A team of 40 volunteers will support the peace train, which will run every first and third Sunday of the month, except in winter.
One of these pilots will be Rashid Omar. He lost his 24-year-old son Tariq on March 15.
He took a ride today as a passenger and told 1News that the day before his son died, his son was talking to his mother when he listened and heard the song Peace Train by Cat Stevens / Yusuf Islam .
“He was saying, it’s a beautiful song mom and she mentioned who the singer is. It’s so fitting to have this peace train donated by the Yusuf Islam Foundation. It’s just amazing”
“I’m sure he’s happy with what I’m doing now.”
There are also elements inside the train that promote peace, including conversation starters.
“We are trying to spread the message of peace, because I don’t want this (the terror attack) to happen again, ever again in my life,” Omar said.

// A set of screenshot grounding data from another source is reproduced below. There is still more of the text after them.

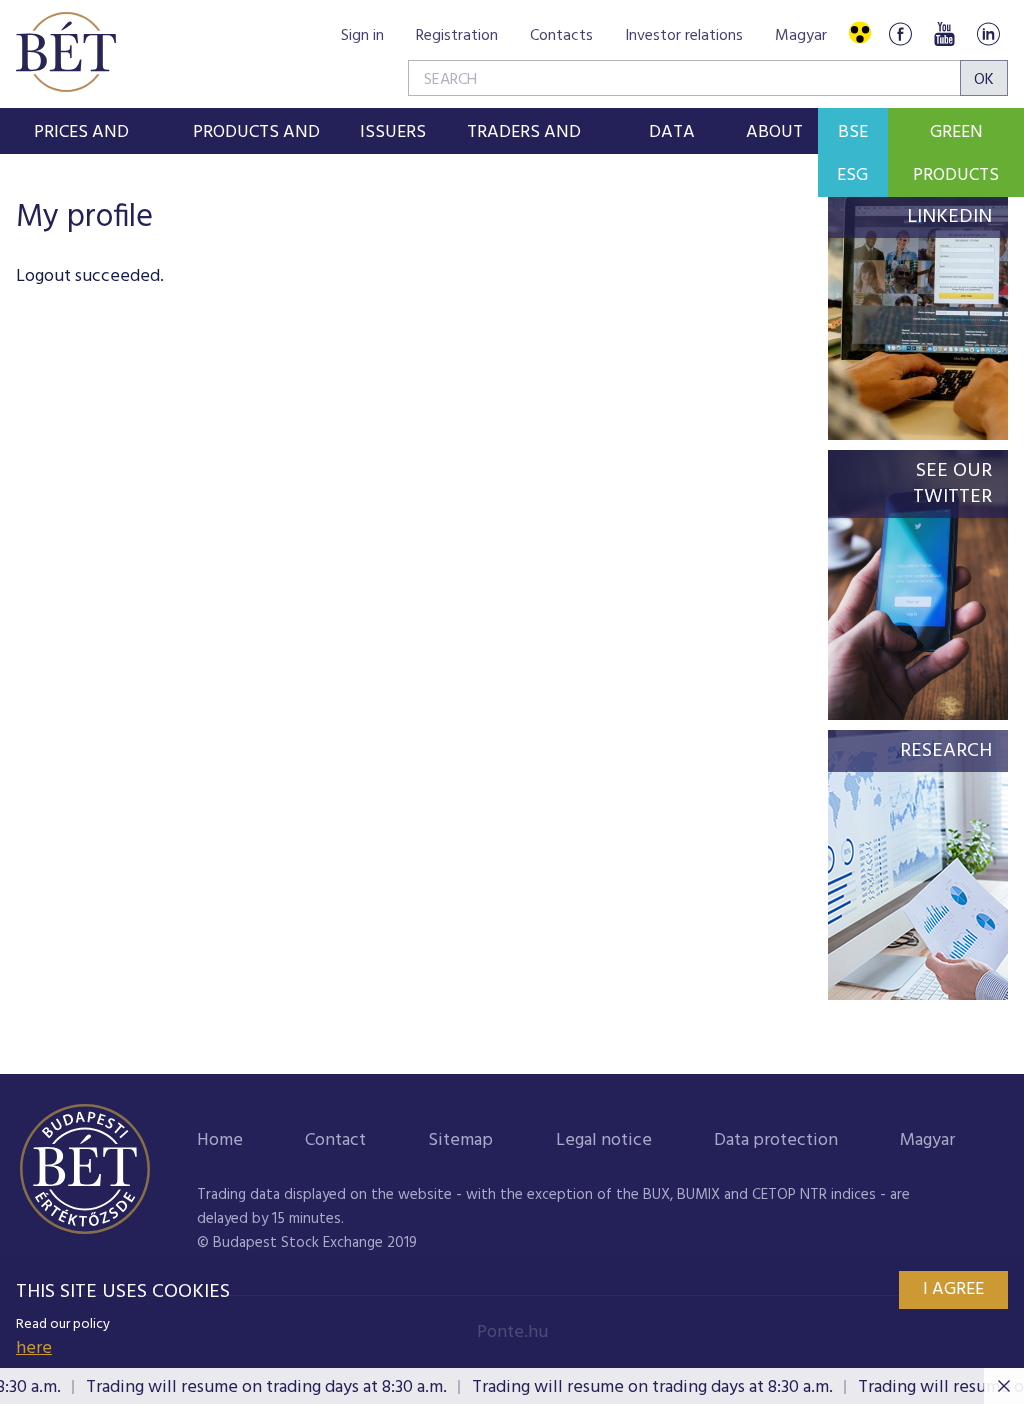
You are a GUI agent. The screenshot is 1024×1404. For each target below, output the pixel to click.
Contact (335, 1140)
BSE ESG (852, 154)
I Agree (953, 1289)
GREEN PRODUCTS (956, 154)
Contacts (561, 36)
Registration (457, 36)
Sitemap (460, 1140)
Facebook (900, 33)
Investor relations (684, 36)
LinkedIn (988, 33)
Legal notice (604, 1140)
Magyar (801, 36)
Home (220, 1140)
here (34, 1348)
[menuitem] (81, 131)
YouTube (944, 33)
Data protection (776, 1140)
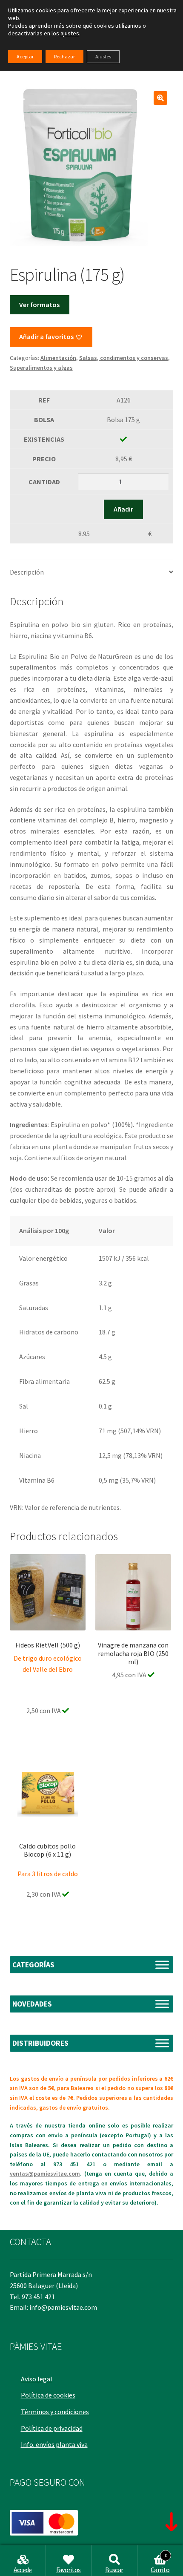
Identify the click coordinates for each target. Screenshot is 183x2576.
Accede (23, 2569)
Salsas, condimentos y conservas (123, 358)
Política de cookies (48, 2395)
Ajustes (103, 56)
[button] (160, 98)
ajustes (69, 33)
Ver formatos (39, 304)
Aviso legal (36, 2379)
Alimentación (58, 358)
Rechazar (64, 56)
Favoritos (68, 2569)
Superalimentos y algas (41, 367)
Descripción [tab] (27, 572)
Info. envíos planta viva (54, 2444)
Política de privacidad (52, 2428)
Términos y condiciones (55, 2411)
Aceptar (25, 56)
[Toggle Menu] (162, 1965)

“We want the train to inspire them to really think about the things they can do while homeschooling in their community to promote kindness,” said Kate Russell, Christchurch City Council’s Programs and Partnerships Manager. .
The first day of the peace train proved popular with all journeys booked at midday, with some waiting up to two hours for a seat.
“Crowd control was my biggest concern. I always knew we would have crowds here. It’s a happy problem to have,” Russell said.